Lei non sarebbe stata il giocattolo che due bambini si passavano di mano, anche se quel gioco la faceva trepidare.

Alessia Gazzola torna alla scrittura con una nuova effervescente e deliziosa eroina, Beatrice Bernabò. Pubblicato a novembre 2024 vede già un seguito pubblicato a gennaio 2025, dal titolo “Miss Bee e il principe d’inverno”, sempre edito da Longanesi.

Beatrice, di origini italiane, si trasferisce a Londra grazie al lavoro del padre. Questo le apre le porte di nobili famiglie della società inglese, viene invitata nei salotti, costruisce intorno a sé amicizie e simpatie, trovandosi suo malgrado coinvolta in un triangolo amoroso.

All’inizio del libro si trova un elenco dei personaggi, così il lettore non si disperde tra le varie figure e i vari ruoli che ricoprono.

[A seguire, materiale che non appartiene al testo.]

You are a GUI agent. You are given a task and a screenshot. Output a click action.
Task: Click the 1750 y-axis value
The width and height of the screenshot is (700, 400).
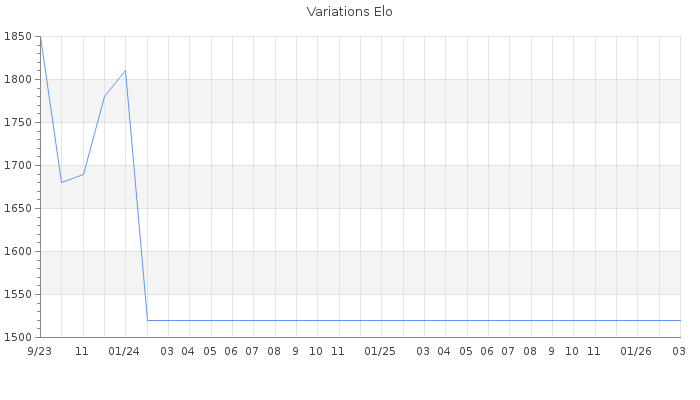(18, 123)
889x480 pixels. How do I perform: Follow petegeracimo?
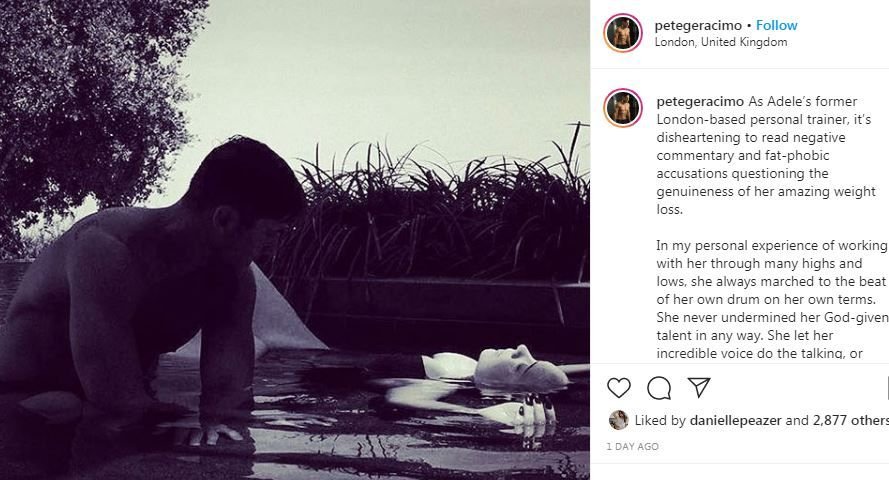[777, 25]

Miss Bee ha una grande passione, si dedica ad attività manuali, crea paralumi che le permettono di avere anche una piccola entrata. Uno degli argomenti trattati è sicuramente la condizione femminile, divisa tra il ruolo di governante-madre e le aspirazioni di indipendenza e realizzazione di sé.

Durante una di queste cene altolocate avviene un delitto, e tutti i presenti dovranno fornire la loro versione della storia. L’incarico  di ricostruire la catena degli eventi è affidata all’ispettore Archer Blackburn. Beatrice, d’indole curiosa, rimane coinvolta nell’indagine, anche perché gli indiziati sono i due affascinanti co-protagonisti con cui lei ha una certa sintonia emotiva. Chi sarà il colpevole?

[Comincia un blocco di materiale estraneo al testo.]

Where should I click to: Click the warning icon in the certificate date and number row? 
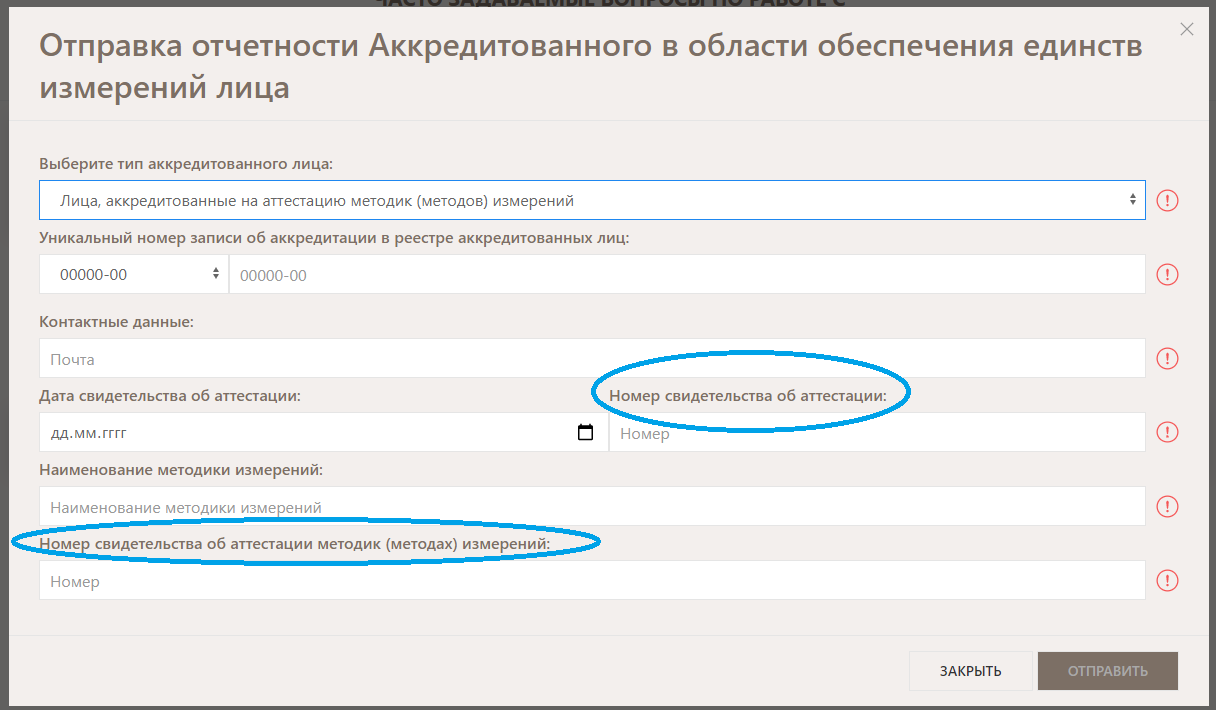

La Gazzola ricostruisce la società londinese con maestria, il lettore viene catapultato negli ultimi anni di una società ormai decadente che vedrà importanti mutamenti sociali negli anni a venire. Assistiamo allo scontro tra nobili con fortune ormai agli sgoccioli, che cercano di maritare le figlie  a nuovi ricchi, i quali grazie alle loro ricchezze recenti, vengono classificati come irrimediabilmente volgari.

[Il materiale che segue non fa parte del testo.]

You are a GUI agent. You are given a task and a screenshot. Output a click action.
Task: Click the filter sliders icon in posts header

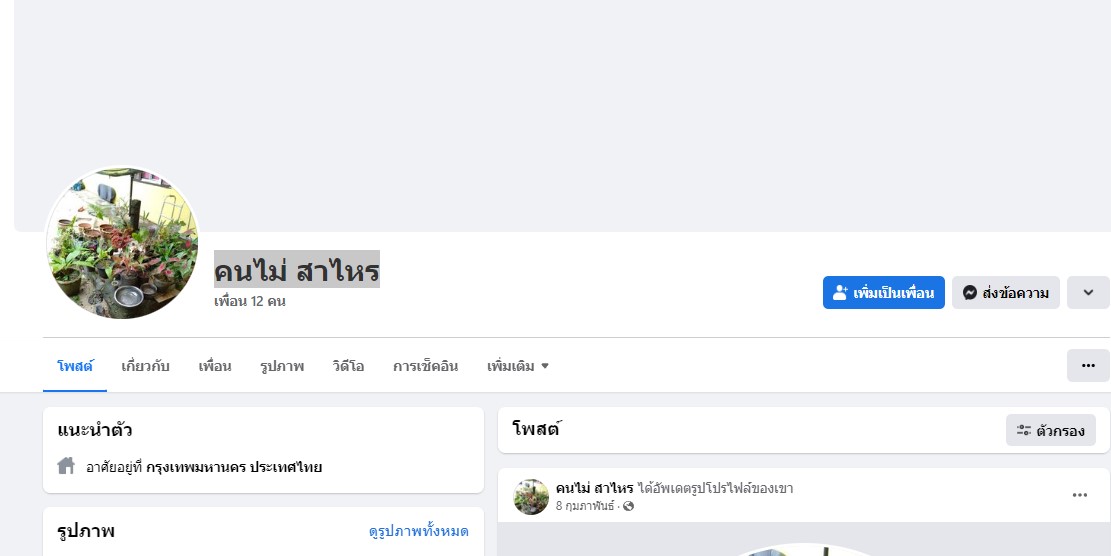click(x=1024, y=431)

Lo stile dell’autrice è tipico, una certa leggerezza che in realtà rivela un importante lavoro di ricerca storica, che avevamo già incontrato ed amato nella trilogia di Costanza Macallè. Ho ritrovato in questo nuovo romanzo le atmosfere della serie di Downton Abbey, e quindi ne consiglio sicuramente la lettura agli amanti del genere.